Tak ciepłego początku roku jeszcze nie było
Styczniowe temperatury osiągnęły rekordowy poziom w wielu krajach Europy. Rekordy krajowe padły w ośmiu krajach, a rekordy regionalne w kolejnych trzech. W Warszawie w niedzielę termometry wskazały 18,9 st. C, o 4 st. C więcej, niż wynosiło poprzednie maksimum.
Również u naszych wschodnich sąsiadów, na Białorusi, padł rekord ciepła. Tam odnotowano 16,4 st. C, czyli o około 4,5 st. C więcej niż wynosiło poprzednio odnotowane maksimum. Rekordy padły ponadto w Hiszpanii, Holandii, Liechtensteinie, Czechach, Danii, Niemczech, Francji oraz na Ukrainie, Litwie i Łotwie.

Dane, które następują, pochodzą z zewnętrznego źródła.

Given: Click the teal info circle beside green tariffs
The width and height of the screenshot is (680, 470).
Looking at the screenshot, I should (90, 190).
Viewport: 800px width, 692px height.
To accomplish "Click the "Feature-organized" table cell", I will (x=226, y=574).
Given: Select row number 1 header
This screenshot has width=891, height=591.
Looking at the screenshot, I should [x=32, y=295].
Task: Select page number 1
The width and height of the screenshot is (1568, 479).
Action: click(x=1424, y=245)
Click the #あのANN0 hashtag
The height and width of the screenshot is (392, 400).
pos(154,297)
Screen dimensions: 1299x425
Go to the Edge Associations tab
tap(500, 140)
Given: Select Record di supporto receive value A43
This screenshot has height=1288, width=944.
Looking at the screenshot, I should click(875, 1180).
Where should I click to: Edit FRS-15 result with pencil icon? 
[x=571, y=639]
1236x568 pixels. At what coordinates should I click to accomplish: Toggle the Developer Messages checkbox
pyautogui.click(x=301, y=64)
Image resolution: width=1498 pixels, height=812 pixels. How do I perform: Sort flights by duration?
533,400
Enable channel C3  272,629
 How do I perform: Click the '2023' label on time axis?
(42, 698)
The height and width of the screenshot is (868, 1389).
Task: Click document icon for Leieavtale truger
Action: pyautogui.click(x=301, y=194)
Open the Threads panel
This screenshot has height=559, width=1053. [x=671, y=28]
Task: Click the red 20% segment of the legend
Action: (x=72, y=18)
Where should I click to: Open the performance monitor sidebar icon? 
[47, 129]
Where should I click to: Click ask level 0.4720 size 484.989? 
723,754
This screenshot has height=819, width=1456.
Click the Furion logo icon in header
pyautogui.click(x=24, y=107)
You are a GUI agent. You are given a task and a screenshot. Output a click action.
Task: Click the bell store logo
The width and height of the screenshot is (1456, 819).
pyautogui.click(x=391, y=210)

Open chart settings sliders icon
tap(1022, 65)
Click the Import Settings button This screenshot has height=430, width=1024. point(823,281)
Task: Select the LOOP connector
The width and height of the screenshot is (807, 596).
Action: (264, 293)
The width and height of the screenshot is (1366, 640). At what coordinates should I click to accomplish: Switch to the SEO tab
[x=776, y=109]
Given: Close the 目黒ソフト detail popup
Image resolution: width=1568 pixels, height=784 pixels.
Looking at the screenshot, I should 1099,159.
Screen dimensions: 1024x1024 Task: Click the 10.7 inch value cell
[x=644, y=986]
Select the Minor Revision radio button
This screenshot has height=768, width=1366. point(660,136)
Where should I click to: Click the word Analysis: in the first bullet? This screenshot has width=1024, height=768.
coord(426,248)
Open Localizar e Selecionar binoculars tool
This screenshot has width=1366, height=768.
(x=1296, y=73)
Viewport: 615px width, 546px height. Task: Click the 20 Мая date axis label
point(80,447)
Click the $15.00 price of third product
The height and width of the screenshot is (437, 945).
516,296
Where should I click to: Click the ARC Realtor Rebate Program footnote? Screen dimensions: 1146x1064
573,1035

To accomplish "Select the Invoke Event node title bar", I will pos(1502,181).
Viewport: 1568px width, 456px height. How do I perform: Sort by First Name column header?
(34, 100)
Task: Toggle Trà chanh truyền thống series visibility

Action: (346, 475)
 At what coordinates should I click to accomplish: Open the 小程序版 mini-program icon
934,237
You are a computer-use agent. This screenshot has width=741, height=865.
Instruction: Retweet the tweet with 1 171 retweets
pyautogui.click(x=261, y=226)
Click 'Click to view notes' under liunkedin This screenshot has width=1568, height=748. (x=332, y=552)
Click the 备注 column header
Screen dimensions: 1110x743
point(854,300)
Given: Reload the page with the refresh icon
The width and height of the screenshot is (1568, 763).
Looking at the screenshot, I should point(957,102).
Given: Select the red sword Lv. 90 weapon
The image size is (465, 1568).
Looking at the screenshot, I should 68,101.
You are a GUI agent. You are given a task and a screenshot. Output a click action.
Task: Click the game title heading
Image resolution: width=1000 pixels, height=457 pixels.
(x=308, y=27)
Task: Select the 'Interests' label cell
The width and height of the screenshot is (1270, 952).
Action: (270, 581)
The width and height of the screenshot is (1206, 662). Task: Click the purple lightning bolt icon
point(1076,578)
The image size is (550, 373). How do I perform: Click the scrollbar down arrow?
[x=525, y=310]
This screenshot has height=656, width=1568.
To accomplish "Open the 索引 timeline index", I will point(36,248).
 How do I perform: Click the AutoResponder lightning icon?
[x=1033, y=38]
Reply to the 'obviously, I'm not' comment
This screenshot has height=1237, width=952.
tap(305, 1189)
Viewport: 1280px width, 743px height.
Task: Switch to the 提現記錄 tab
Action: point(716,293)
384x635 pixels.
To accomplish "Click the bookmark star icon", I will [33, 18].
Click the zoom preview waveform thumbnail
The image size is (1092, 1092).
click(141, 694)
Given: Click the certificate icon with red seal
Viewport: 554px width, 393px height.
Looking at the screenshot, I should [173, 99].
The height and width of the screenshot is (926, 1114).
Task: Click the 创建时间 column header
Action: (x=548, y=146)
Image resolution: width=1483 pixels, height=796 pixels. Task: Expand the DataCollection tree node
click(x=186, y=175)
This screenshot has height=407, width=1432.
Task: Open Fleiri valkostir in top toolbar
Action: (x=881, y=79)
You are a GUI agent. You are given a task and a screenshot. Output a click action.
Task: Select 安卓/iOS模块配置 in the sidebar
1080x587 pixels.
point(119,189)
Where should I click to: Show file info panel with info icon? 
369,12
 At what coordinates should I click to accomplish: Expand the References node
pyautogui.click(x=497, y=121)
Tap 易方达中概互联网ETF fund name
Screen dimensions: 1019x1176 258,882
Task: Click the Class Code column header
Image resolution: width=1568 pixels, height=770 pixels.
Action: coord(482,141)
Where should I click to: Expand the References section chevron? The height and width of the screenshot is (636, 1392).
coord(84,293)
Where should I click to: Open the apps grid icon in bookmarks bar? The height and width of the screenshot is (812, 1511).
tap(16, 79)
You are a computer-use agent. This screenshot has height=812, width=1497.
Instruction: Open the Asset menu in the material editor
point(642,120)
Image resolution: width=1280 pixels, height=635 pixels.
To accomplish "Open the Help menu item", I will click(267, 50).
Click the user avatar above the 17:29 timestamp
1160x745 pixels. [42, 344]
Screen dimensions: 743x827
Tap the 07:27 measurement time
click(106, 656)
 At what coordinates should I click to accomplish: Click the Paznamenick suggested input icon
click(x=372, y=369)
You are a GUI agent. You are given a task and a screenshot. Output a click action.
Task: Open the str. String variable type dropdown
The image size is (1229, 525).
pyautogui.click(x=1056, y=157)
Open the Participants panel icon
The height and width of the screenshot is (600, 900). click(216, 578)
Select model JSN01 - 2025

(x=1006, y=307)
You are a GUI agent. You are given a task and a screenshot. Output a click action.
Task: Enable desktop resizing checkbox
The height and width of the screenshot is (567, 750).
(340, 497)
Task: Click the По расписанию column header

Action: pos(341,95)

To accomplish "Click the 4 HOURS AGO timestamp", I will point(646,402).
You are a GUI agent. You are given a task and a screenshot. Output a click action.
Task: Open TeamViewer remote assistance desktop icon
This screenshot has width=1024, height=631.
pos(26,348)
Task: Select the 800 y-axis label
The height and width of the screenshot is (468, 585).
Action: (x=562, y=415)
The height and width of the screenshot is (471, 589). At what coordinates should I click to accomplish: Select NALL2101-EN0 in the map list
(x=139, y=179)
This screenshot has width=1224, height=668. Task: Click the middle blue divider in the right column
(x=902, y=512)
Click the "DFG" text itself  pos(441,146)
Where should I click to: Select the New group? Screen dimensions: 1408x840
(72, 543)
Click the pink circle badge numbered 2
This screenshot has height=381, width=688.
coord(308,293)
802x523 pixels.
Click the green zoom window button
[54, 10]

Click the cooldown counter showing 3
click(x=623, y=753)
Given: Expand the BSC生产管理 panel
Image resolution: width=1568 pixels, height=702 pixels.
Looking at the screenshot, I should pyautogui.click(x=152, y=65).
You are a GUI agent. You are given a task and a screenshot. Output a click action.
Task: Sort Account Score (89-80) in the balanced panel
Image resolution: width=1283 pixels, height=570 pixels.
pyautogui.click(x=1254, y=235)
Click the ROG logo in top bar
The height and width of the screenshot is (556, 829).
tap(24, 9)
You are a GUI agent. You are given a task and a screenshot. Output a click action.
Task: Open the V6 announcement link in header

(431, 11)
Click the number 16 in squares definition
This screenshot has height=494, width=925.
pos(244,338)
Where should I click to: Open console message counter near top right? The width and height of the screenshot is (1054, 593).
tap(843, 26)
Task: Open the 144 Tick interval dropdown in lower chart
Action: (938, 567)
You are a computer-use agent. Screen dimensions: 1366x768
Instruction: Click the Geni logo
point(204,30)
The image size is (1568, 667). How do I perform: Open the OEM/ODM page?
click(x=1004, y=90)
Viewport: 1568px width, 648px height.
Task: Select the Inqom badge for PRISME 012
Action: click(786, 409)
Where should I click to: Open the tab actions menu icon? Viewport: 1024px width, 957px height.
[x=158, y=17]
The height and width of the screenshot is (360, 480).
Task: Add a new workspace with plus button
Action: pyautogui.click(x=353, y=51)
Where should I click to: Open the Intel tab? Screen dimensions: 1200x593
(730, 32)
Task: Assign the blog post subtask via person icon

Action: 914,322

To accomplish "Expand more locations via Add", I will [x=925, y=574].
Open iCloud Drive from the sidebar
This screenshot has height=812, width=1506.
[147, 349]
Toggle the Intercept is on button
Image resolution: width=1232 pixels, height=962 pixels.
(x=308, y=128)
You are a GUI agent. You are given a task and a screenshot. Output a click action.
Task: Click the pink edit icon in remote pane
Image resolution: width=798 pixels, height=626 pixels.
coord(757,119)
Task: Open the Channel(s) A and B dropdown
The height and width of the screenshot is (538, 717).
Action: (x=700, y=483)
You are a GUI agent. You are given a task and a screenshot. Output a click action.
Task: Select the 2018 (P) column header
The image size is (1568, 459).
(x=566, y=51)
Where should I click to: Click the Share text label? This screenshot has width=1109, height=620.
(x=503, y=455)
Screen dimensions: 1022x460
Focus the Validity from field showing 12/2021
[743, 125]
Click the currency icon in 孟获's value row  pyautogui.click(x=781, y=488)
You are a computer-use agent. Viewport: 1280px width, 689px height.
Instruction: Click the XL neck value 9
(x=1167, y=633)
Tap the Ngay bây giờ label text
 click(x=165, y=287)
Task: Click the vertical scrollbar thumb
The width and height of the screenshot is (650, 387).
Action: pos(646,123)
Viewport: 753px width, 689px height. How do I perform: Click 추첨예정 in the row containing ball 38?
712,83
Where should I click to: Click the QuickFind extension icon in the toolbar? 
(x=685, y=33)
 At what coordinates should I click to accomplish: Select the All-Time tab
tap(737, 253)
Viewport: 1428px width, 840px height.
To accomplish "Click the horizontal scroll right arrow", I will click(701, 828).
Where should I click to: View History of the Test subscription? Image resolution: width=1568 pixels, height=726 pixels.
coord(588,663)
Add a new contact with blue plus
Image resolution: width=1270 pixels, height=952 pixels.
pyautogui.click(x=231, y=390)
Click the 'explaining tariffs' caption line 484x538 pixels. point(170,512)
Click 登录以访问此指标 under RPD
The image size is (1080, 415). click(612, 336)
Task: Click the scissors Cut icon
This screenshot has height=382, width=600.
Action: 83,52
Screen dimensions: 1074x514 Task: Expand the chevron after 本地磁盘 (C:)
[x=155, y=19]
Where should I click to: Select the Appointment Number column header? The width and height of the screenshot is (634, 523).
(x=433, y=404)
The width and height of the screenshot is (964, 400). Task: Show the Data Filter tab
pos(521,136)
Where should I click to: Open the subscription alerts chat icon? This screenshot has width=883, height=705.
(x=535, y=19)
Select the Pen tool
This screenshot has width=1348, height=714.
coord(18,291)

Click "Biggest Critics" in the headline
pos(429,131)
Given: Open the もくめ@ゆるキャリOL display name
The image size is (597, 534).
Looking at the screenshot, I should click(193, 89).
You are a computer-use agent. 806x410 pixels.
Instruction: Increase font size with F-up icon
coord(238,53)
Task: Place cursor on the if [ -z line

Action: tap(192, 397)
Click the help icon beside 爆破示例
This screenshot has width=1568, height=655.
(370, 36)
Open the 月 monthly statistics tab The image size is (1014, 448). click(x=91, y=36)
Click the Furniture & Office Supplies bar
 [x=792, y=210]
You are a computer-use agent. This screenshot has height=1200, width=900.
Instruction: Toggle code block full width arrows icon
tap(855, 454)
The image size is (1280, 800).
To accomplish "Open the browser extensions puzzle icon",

Fala „styczniowych upałów” dotknęła nie tylko Polskę
W Hiszpanii temperatury w Nowy Rok w Bilbao były porównywalne ze średnią z lipca, a niektóre części Katalonii, w tym Barcelona, podlegają ograniczeniom w korzystaniu z wody. Z kolei w Szwajcarii temperatury osiągnęły 20 st. C, a ciepła pogoda dotknęła ośrodki narciarskie w Alpach.
Jednak nie wszędzie w Europie jest ciepło – w niektórych częściach Skandynawii prognozowane są niższe temperatury i opady śniegu, a w Moskwie temperatura spadnie do -20 st.C do weekendu.
W Europie upały, w Ameryce mróz
Zaledwie kilka dni wcześniej Wielka Brytania, Irlandia, Francja i Hiszpania ogłosiły, że rok 2022 będzie najgorętszym rokiem w historii. W Wielkiej Brytanii każdy miesiąc poza grudniem był cieplejszy niż średnia. W samym grudniu w dużej części kraju spadł śnieg, chociaż teraz warunki są łagodniejsze i bardziej wilgotne.
Europejskie upały pojawiają się w momencie, gdy Ameryka Północna zmaga się silnymi burzami i mrozami, które już spowodowały śmierć ponad 60 osób. Silne opady śniegu i marznący deszcz przewidywane są dla części północnego Środkowego Zachodu, podczas gdy gwałtowne burze i tornada spodziewane są w Teksasie, Oklahomie, Arkansas i Luizjanie.